The newspaper was founded in 1889, by Henry Clay Ragland, a veteran of the Confederate army, as a weekly paper. Over the years, it has had different publication schedules. In 1935, it became a Monday-Friday afternoon paper. In 1981 it adopted an unusual schedule of publishing Tuesday-Friday afternoons and Sunday mornings. In September 2018, under the ownership of HD Media, the paper was reduced to a tri-weekly schedule of publishing Sunday, Wednesday and Friday mornings. In July 2019, the publication schedule was once again reduced to a weekly. HD Media also adopted the same weekly schedule for the Banner's sister paper, the Williamson Daily News.

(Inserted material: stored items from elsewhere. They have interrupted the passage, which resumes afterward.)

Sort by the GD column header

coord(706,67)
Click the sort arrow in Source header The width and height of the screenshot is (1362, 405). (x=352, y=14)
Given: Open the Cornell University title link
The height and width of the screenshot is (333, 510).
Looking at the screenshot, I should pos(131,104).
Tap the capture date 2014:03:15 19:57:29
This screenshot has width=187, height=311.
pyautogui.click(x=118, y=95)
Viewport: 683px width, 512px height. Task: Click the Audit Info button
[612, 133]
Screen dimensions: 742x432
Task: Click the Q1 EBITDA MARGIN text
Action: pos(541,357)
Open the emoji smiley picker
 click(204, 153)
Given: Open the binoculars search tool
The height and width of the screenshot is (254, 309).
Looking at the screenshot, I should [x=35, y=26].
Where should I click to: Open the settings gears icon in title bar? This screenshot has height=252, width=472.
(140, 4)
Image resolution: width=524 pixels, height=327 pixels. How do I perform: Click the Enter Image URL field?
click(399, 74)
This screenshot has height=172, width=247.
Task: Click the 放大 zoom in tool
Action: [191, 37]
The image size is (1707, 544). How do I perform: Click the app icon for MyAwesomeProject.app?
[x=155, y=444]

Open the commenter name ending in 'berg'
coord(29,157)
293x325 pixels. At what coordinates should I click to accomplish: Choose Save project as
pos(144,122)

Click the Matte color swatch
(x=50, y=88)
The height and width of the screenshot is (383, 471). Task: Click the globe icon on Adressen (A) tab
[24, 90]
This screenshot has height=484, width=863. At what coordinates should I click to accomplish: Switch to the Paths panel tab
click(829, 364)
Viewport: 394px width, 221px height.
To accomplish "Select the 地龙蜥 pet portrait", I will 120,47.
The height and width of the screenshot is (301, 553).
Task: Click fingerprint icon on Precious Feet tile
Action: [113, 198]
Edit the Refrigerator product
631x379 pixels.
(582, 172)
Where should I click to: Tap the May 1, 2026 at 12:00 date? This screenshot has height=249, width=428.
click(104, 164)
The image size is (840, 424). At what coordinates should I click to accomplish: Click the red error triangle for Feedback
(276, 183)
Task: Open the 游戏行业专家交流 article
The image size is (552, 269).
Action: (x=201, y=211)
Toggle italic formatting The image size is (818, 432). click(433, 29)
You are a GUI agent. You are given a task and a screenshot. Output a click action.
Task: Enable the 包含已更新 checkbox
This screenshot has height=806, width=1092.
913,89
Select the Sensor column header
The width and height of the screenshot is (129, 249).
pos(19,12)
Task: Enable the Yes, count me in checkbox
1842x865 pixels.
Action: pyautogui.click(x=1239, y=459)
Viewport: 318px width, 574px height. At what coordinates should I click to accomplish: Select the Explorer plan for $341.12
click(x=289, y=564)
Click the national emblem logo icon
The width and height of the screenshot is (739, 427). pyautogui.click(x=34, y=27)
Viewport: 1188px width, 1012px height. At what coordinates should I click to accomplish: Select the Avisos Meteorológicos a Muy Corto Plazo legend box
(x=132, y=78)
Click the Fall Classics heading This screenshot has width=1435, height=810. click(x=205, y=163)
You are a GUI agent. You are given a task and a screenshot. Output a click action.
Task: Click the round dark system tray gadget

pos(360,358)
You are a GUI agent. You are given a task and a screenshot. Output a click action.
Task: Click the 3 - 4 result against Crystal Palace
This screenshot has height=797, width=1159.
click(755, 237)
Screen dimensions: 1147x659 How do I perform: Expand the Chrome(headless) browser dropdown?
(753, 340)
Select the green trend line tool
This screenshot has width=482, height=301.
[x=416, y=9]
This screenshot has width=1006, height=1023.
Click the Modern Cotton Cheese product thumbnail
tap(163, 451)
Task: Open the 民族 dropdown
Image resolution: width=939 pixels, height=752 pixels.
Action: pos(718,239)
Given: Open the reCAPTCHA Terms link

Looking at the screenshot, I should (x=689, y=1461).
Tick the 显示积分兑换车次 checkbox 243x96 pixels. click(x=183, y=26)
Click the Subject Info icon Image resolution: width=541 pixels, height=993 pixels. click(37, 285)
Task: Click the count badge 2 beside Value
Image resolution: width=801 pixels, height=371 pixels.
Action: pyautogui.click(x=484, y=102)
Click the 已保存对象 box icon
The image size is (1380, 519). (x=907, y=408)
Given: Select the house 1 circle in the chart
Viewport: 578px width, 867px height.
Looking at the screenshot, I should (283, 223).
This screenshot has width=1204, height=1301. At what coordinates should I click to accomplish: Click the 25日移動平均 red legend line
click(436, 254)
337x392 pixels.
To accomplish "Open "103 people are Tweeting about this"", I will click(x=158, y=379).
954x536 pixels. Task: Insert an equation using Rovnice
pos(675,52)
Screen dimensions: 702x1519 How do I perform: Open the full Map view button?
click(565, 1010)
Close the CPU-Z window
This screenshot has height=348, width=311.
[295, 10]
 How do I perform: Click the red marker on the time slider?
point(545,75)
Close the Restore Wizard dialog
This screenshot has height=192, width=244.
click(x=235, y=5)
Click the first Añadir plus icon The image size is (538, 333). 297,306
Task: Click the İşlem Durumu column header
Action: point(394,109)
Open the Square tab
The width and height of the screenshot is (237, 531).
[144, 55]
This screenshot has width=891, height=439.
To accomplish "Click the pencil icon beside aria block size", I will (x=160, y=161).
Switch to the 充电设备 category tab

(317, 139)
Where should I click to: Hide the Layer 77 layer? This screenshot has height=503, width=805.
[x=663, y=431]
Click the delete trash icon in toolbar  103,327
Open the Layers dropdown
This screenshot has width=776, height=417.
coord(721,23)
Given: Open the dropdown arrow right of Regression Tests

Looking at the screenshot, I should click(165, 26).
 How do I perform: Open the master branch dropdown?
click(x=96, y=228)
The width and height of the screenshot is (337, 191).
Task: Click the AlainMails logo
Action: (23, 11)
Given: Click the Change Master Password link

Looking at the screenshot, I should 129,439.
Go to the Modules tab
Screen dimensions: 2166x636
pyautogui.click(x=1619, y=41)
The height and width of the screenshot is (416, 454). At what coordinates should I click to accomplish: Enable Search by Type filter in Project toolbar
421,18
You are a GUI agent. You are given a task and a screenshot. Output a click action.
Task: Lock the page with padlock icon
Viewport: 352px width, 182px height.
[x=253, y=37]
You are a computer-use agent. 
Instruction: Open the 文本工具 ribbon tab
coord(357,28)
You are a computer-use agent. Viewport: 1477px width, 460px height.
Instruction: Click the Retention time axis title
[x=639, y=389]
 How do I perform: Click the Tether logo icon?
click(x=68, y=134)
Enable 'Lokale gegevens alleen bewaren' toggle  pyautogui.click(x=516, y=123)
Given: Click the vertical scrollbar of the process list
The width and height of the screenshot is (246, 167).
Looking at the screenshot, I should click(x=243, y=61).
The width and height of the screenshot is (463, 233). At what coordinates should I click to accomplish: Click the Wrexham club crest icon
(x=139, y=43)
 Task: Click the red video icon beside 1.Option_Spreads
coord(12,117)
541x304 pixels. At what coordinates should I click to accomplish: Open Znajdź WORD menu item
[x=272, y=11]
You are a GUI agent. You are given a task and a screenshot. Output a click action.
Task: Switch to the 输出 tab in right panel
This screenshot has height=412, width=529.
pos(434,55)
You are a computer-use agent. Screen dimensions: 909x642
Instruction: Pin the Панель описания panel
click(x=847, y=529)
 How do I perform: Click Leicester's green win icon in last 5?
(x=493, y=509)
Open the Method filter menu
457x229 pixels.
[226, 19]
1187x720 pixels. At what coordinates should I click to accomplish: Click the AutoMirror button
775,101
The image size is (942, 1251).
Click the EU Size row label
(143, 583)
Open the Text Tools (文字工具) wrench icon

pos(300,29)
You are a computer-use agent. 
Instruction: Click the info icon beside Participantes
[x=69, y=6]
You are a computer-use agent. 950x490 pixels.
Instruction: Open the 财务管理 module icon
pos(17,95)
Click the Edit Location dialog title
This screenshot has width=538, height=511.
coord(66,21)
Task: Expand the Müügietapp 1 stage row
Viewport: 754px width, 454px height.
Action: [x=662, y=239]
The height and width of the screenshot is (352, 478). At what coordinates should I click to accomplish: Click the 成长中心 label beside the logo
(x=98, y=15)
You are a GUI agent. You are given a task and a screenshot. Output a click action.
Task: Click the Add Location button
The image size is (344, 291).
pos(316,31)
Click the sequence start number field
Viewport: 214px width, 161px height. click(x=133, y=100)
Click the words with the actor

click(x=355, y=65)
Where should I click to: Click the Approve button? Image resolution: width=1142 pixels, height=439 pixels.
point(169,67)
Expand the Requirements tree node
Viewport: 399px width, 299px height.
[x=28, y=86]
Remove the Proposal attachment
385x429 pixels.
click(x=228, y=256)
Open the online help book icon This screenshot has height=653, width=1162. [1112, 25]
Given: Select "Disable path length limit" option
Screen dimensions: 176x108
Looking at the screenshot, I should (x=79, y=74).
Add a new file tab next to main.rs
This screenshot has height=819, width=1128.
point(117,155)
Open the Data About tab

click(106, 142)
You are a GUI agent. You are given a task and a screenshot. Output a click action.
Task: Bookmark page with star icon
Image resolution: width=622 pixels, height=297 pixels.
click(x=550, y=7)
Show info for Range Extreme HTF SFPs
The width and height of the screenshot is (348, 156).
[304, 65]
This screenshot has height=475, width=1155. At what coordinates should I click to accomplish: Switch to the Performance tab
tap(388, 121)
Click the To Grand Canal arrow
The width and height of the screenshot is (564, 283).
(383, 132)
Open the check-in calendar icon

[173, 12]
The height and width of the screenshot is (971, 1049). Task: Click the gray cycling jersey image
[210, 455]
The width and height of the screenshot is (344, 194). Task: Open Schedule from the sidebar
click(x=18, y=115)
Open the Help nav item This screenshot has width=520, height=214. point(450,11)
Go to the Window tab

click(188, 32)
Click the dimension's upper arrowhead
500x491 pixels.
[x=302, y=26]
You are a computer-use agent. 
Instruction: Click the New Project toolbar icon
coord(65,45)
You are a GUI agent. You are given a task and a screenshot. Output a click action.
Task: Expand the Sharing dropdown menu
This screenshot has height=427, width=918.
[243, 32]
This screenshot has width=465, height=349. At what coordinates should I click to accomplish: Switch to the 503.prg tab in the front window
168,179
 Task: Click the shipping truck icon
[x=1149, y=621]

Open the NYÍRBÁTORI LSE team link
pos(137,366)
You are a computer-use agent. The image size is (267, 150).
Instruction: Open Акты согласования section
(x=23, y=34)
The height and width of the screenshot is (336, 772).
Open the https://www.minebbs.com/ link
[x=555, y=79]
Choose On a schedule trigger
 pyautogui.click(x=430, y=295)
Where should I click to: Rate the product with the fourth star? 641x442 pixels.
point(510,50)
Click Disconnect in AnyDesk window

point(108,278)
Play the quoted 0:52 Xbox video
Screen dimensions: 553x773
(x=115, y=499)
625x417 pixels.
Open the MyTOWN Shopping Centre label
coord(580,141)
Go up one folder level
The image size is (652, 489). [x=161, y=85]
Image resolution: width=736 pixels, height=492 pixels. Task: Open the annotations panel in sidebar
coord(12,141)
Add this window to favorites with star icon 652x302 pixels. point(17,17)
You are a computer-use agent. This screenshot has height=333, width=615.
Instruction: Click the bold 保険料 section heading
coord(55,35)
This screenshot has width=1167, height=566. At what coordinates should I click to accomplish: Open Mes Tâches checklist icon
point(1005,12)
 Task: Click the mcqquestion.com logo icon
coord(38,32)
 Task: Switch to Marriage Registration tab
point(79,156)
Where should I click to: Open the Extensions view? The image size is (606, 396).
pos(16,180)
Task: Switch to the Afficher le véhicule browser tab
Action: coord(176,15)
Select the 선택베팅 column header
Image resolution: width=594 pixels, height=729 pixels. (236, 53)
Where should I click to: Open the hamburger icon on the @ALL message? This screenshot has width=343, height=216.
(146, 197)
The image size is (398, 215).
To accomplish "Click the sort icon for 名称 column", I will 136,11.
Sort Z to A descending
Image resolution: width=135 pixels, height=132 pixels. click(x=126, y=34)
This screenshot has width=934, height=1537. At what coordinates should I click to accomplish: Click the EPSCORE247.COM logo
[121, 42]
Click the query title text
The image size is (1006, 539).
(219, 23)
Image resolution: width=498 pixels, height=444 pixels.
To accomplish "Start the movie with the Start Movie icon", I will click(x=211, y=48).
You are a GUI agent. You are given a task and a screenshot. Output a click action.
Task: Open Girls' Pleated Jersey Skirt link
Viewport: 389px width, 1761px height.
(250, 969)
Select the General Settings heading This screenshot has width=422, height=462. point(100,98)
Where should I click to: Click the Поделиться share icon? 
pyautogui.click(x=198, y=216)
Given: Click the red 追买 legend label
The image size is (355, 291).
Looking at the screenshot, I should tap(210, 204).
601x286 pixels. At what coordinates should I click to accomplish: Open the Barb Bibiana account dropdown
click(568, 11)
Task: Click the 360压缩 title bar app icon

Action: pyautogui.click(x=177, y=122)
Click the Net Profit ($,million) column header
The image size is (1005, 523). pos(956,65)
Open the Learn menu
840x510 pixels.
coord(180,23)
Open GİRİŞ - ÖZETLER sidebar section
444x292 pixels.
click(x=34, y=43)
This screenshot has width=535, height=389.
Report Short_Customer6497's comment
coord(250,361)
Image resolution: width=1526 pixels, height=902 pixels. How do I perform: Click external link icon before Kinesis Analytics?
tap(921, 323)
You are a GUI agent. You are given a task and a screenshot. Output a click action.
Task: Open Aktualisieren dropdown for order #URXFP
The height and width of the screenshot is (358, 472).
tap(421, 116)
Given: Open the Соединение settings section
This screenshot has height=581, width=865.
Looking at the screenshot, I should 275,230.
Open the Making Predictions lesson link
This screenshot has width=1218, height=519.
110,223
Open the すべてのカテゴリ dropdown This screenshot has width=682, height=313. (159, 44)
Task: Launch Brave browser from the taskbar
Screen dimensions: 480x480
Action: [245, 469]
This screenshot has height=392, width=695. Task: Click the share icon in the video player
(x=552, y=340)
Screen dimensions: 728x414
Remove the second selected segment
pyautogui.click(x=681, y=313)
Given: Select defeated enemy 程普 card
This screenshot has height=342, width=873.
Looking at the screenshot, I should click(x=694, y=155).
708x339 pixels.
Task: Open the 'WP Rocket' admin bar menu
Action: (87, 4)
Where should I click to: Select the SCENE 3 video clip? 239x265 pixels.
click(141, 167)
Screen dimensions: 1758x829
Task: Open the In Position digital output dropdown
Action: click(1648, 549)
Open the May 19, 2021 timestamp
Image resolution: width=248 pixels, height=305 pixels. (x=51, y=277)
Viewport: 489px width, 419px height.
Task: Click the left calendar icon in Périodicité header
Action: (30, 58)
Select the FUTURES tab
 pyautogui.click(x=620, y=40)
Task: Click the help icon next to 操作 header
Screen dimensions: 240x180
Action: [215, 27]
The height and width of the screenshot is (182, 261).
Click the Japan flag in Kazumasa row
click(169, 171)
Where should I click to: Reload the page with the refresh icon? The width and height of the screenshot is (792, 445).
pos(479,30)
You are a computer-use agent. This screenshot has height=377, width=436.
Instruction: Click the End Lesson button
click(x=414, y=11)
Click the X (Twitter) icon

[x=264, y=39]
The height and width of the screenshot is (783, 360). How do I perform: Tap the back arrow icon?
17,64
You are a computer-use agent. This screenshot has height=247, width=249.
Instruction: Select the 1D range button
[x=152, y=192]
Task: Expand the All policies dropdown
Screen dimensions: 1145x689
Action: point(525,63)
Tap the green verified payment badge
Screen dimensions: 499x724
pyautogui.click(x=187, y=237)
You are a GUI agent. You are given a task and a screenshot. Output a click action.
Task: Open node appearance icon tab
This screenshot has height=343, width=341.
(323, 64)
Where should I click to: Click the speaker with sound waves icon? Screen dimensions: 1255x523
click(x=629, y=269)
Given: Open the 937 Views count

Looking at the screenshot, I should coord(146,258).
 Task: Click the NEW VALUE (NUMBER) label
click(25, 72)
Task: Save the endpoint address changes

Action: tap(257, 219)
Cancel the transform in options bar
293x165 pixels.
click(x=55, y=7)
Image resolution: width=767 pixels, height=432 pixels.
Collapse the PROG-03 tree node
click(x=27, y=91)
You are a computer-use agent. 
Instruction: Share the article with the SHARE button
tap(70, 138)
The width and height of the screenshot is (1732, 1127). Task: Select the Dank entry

It was previously owned by Heartland Publications. In 2012 Versa Capital Management merged Heartland Publications, Ohio Community Media, the former Freedom papers it had acquired, and Impressions Media into a new company, Civitas Media. In 2017, Civitas sold its West Virginia properties to HD Media.

==Popular references==

The Logan Banner appeared in several scenes of the 2012 hit TV miniseries titled Hatfields & McCoys starring Kevin Costner. The newspaper was known as the Logan County Banner at the time of the Hatfield-McCoy Feud, yet the TV program showed it incorrectly as the Logan Banner.